To develop a suitable configuration for the research of magnetotactic bacteria behavior in uniform magnetic fields, the magnetic field between two identical coils of wire separated by a distance equal to

their radii was predicted and experimentally confirmed. A system of Helmholtz coils was used to produce a magnetic field pointing out of the page.

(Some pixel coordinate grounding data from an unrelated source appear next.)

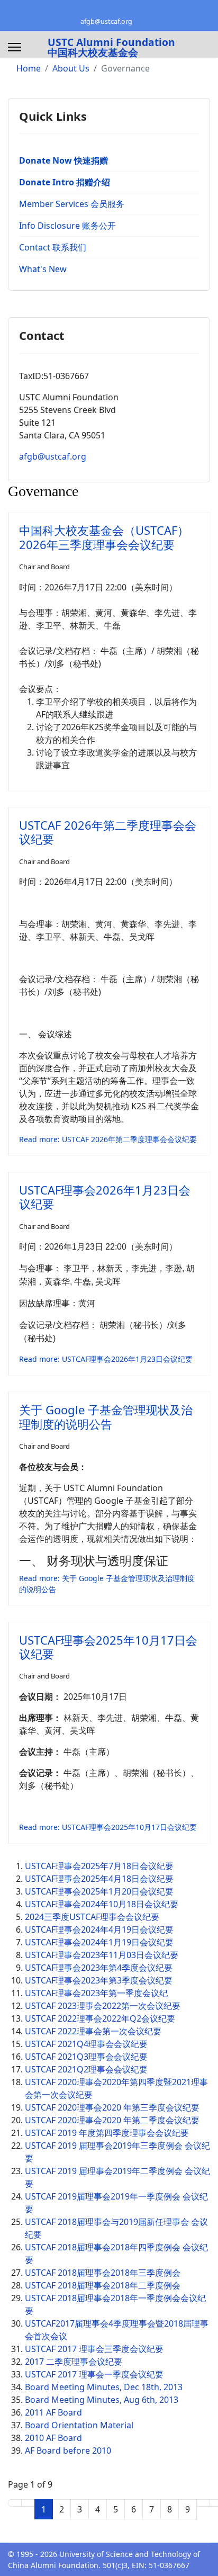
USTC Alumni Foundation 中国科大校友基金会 (111, 47)
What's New (43, 269)
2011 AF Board (53, 2412)
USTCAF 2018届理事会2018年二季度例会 (102, 2285)
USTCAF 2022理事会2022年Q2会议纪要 (100, 2018)
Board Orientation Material (79, 2425)
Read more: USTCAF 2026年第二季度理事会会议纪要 (108, 1139)
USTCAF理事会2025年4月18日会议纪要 (99, 1878)
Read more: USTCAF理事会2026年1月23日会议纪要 (106, 1359)
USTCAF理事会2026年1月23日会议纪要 (104, 1196)
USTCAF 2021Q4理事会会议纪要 (86, 2044)
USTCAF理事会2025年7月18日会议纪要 (99, 1866)
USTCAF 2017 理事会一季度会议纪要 (94, 2374)
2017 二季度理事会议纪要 (73, 2361)
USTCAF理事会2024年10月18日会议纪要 (101, 1904)
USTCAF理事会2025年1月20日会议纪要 (99, 1891)
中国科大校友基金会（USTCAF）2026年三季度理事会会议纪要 (104, 537)
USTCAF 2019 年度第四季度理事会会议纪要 (107, 2133)
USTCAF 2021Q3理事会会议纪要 (86, 2056)
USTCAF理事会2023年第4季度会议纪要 (98, 1967)
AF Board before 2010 (68, 2450)
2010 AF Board (53, 2438)
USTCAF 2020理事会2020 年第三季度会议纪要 (112, 2107)
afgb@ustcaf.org (106, 21)
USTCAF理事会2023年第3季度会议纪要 (98, 1980)
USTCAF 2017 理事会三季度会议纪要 (94, 2349)
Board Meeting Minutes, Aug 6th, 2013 (101, 2400)
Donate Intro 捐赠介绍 (64, 182)
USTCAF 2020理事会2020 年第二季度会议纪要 (112, 2120)
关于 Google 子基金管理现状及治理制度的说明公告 (106, 1416)
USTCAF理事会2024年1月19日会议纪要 (99, 1942)
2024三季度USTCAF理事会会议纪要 (92, 1917)
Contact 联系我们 (52, 247)
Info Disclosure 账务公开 (67, 225)
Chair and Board (44, 566)
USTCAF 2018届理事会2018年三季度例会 (102, 2272)
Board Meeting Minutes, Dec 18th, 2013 (104, 2387)
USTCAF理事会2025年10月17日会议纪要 (108, 1647)
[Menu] (14, 47)
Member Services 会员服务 (71, 204)
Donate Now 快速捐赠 (63, 160)
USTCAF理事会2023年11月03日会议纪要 (101, 1955)
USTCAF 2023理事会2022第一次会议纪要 (102, 2006)
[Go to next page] (203, 2503)
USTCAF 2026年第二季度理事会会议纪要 (107, 832)
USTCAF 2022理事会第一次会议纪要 (93, 2031)
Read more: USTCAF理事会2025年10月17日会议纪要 (108, 1827)
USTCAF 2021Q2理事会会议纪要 (86, 2069)
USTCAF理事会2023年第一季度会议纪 (96, 1993)
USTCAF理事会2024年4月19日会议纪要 (99, 1929)
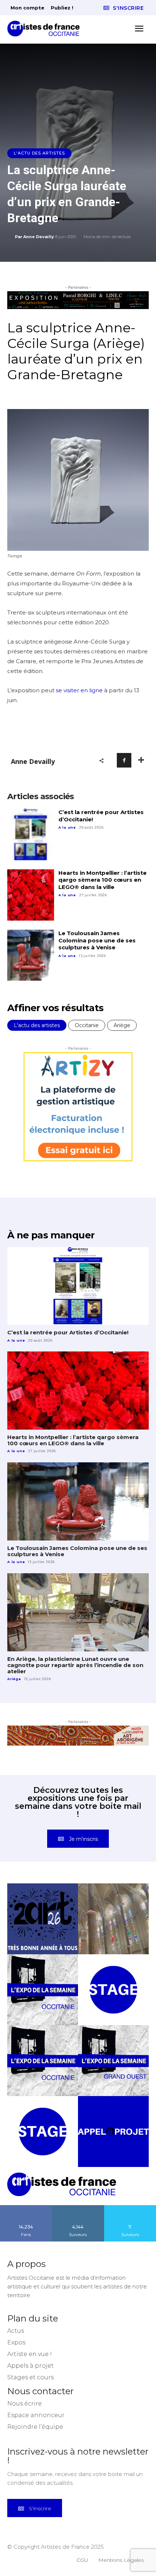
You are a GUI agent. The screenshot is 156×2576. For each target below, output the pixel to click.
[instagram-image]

The magnetic field prediction at varying points along the x axis was confirmed to within experimental error, with an average percent error of ±4.53%. The percentage error in magnetic fields for varying applied currents, however, fell well outside the expected parameters given by the experimental and theoretical uncertainty values. This can be explained by possible error in the placement of the Hall Probe when recording the magnetic field. In general, however, the magnetic field between the coils confirmed the trends as predicted.